In many ways, hearing aids are very similar to violins. Each hearing instrument is a medical device that, within the context of a hearing solution, becomes one with the wearer. The instrument cannot simply be evaluated on its own. Granted, hearing aids can be tested, apart from the wearer, to see if they meet published technical specifications. Similarly, clients can be tested, apart from the hearing aid, to measure physiological needs and personal preferences. But, much like the unique sounds created by a violin in the hands of a particular player, hearing aids create unique, measurable sounds in relationship with each wearer.
When you place a hearing aid in the ear canals of an individual, the ear canal becomes part of the instrument, amplifying certain sounds and dampening others. Couple this with the fact that we all experience or perceive sound in a uniquely personal way, and you may start to realize the importance (and complexity) of providing exceptional, personalized hearing solutions for each unique individual.
Best practice hearing verification services exist for this singular purpose.

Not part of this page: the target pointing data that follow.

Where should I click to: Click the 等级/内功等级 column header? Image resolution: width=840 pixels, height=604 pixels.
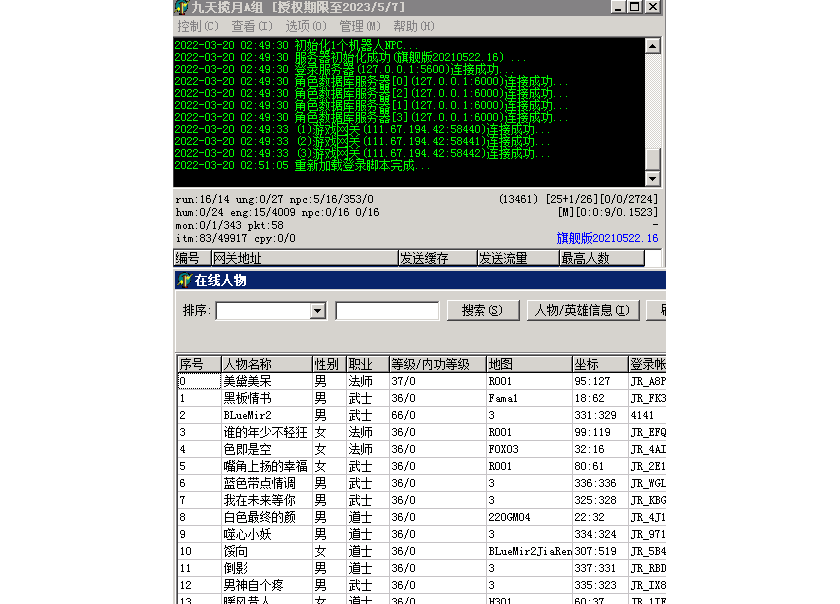(435, 364)
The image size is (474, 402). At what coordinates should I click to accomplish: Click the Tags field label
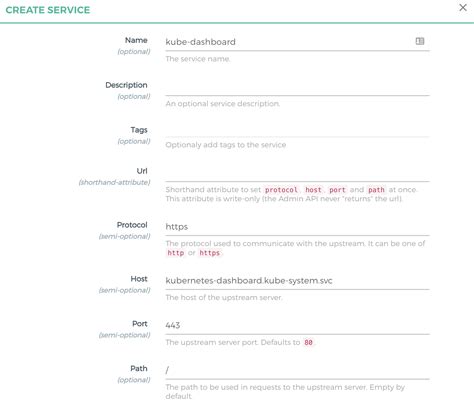tap(139, 130)
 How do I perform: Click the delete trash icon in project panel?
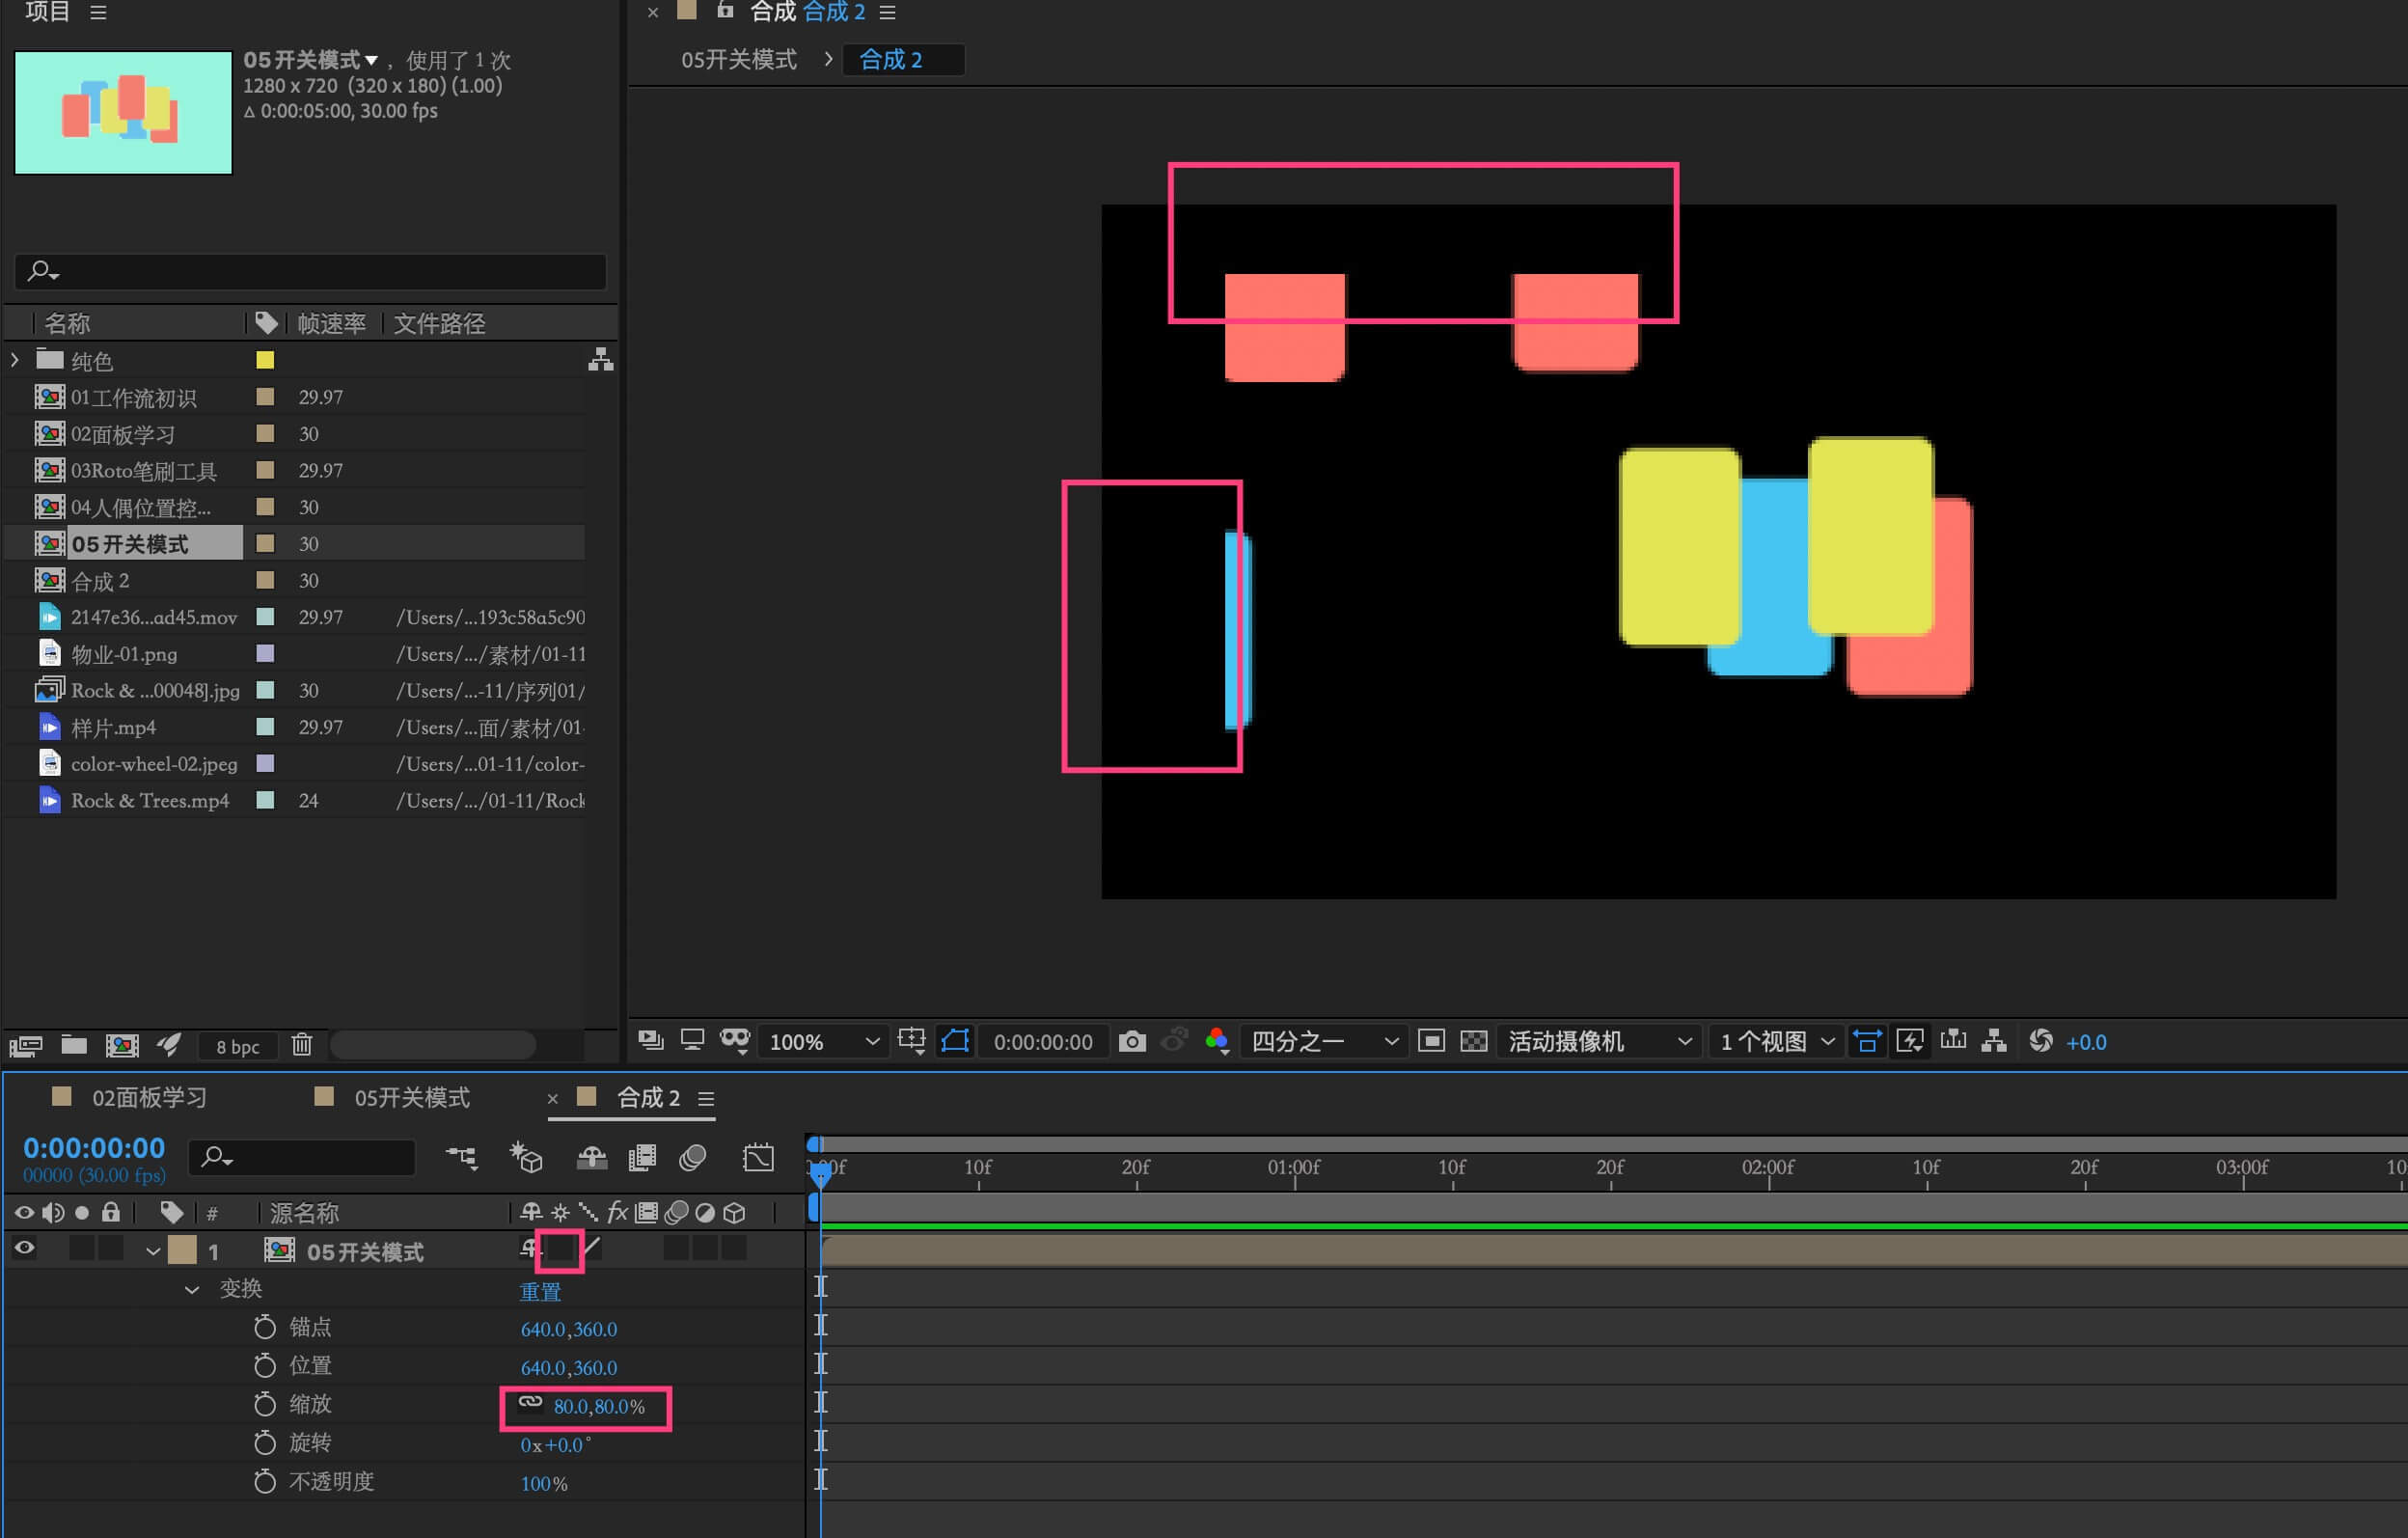[x=301, y=1045]
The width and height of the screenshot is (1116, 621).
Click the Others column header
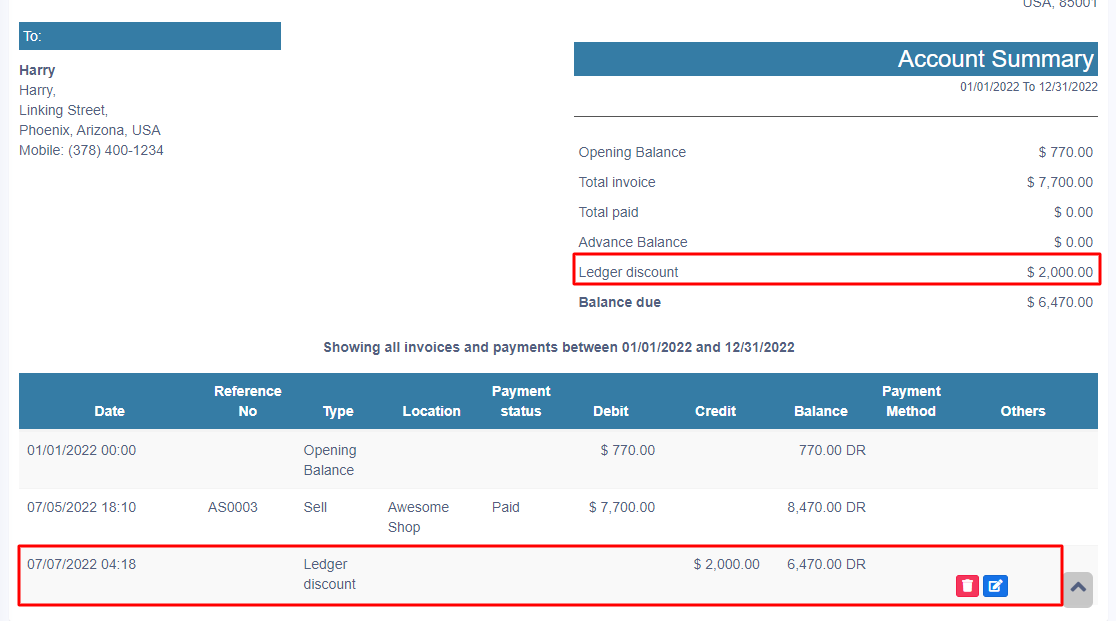click(x=1022, y=411)
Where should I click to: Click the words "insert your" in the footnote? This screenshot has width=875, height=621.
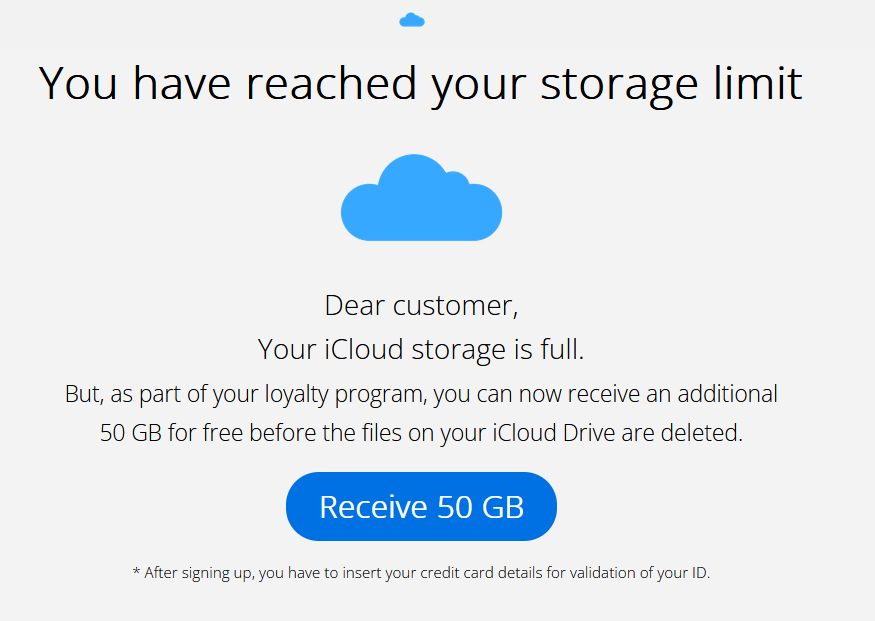385,573
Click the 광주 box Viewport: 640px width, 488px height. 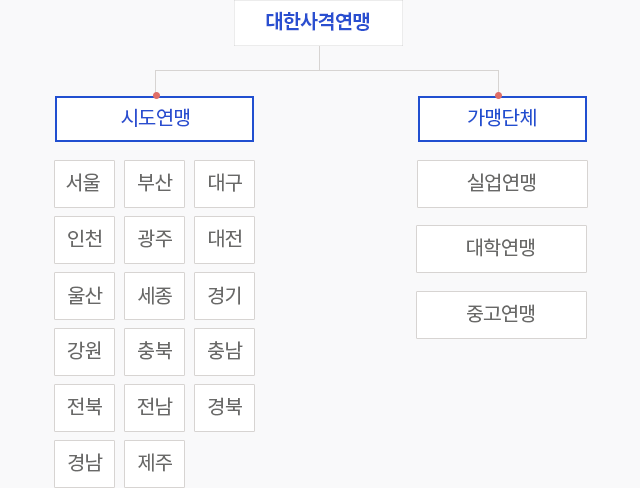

They answer the question, "How does sound resonate in the uniquely shaped ear canals of this particular client?" Measurements taken of how sound resonates in your individual ear canals are called "Real Ear Measures". Real Ear Measurement machines are commonplace in hearing clinics across Canada. However, as common as they are, surveys reveal that most hearing clinics do not take these important measurements on a regular basis. This is a nothing short of a tragedy for clients and for the future of the hearing industry.
Just like a beginner violin student who accepts, without question, the needless pain associated with playing an inferior instrument, many of those with hearing loss just accept their lot in life without question, not knowing or believing that their quality of life can be made more enjoyable.
I believed that the first violin I purchased at fifteen years old was the greatest instrument I could possibly have. In time and with experience, however, I grew to realize that it wasn’t the ideal instrument for me. Similarly, clients who have purchased hearing aids from hearing clinics who do not perform real-ear measures, along with other quality services, may never be granted the opportunity to experience their "optimal hearing solution". Instead, they may live the rest of their life settling for "just good enough".
Luthiers, violin retailers and collectors, and even some music teachers, seem to place a disproportionately high value on only the technical measurements of an instrument, at the expense of the musician’s ability to play it. Similarly, many hearing professionals and hearing aid manufacturers promote technical aspects of hearing aids apart from the wearer, leading the public to believe the instrument, alone, is the solution to their hearing challenges. As a result, many technically sound hearing aids are sold that deliver underwhelming results.
I was fortunate to find a luthier who appreciated that it is not the performance of the instrument alone, but the performance of the instrument in my hands. Similarly, an exceptional hearing clinic takes the time to perform objective real-ear measures to ensure the hearing instrument, in concert with the wearer will result in a "masterpiece".
Are you sure your hearing clinic is committed to real-ear measures? Are you sure your hearing aid is optimally set for your individual needs? Are you settling for "just good enough"? If so, it may be time to consider another hearing clinic.